* About this exercise *
The answer must consist solely of the lines from the line with "Terms and Conditions (77, 2567)" to the end of the data below, transcribed exactly and with no pictures.
*** Opening Data under study ***
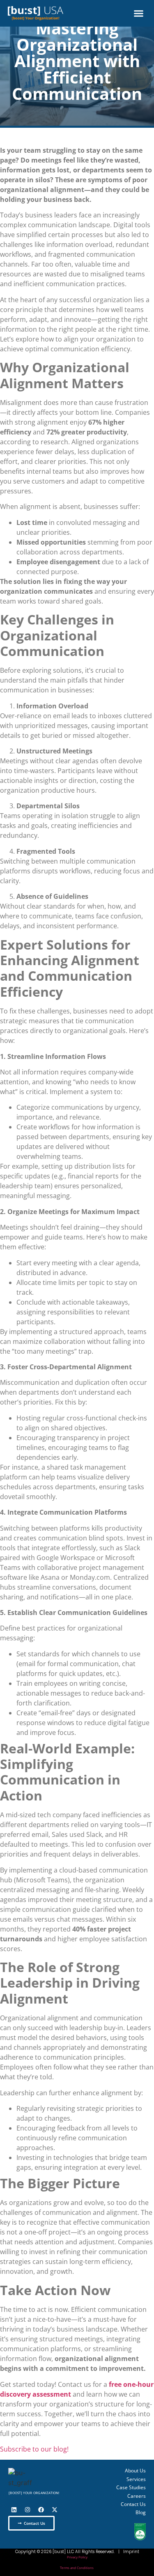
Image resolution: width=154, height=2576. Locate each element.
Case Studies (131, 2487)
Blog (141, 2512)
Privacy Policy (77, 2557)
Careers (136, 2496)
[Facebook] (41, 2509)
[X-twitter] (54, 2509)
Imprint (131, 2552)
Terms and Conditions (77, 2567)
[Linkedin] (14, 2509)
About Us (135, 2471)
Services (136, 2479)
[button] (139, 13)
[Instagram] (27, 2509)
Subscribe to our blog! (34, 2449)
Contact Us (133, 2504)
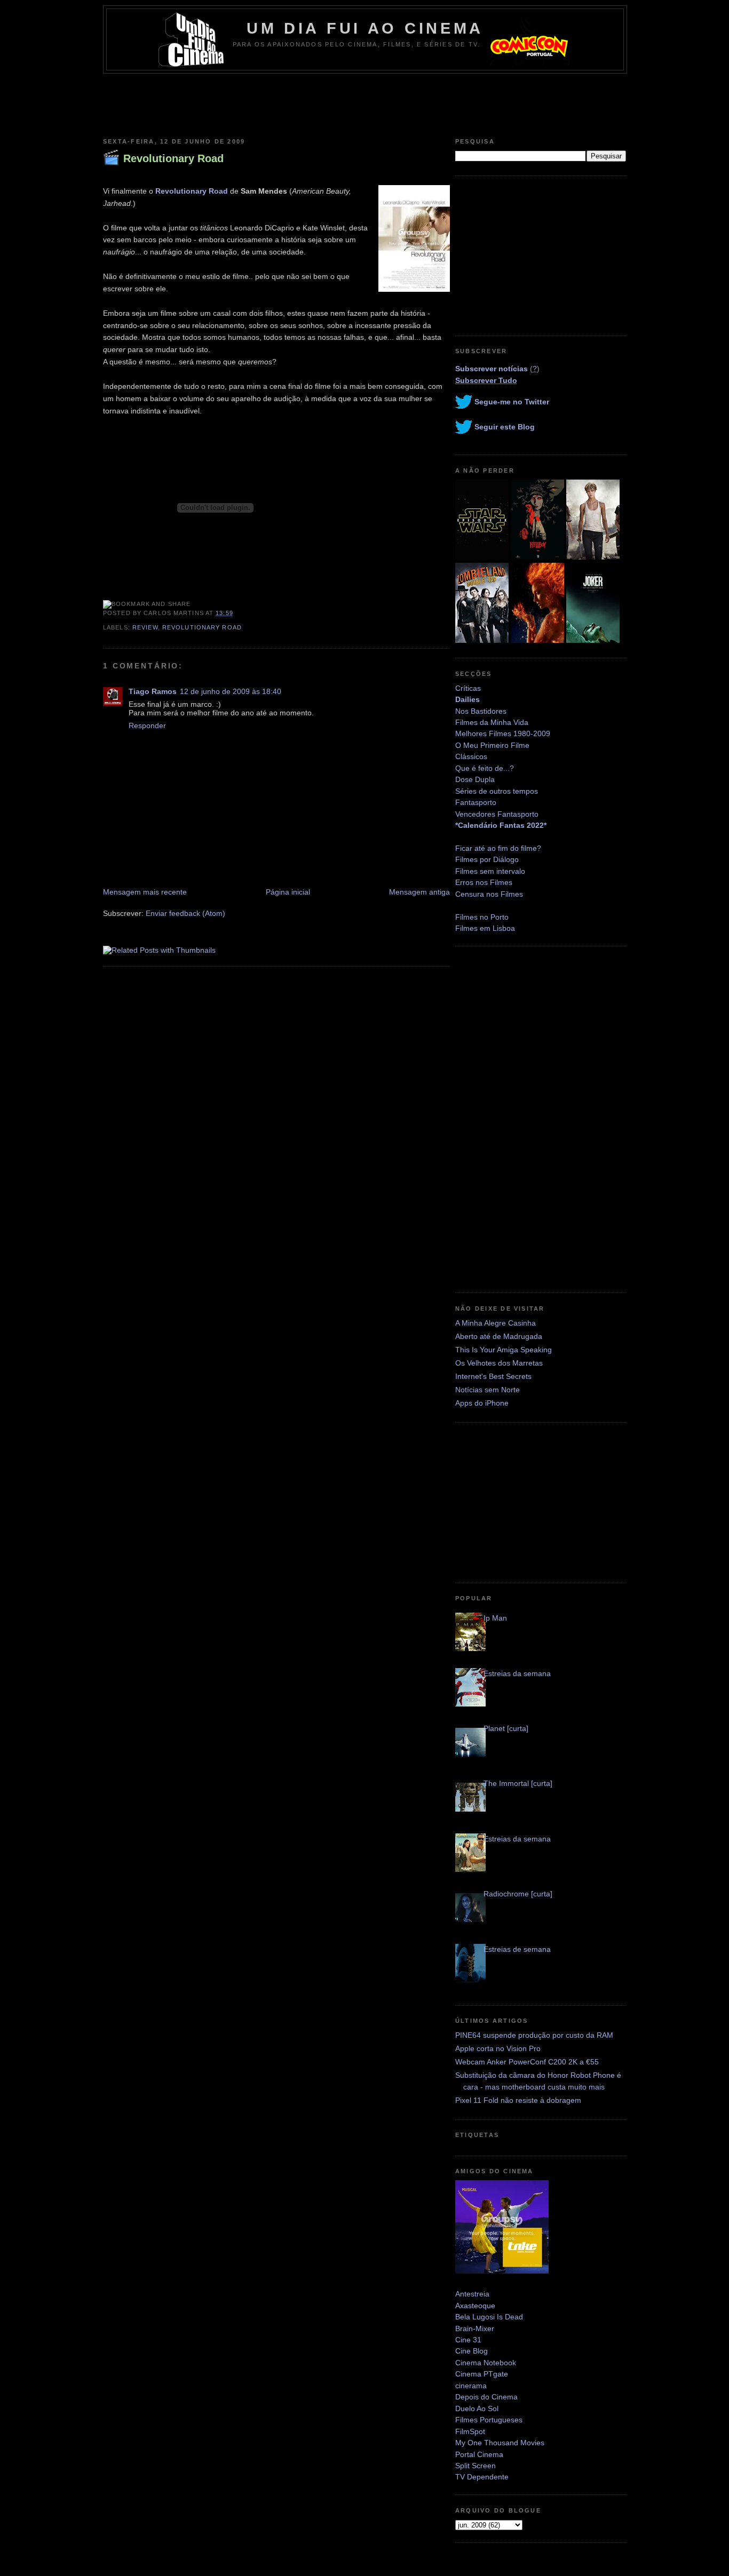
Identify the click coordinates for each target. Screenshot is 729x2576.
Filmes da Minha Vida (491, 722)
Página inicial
*** Closing Data under study ***
* Problem solution *
Terms and Conditions (77, 2567)
[Linkedin] (14, 2509)
About Us (135, 2471)
Services (136, 2479)
[button] (139, 13)
[Instagram] (27, 2509)
Subscribe to our blog! (34, 2449)
Contact Us (133, 2504)
Identify the click coordinates for each target. Screenshot is 729x2576.
Filmes da Minha Vida (491, 722)
Página inicial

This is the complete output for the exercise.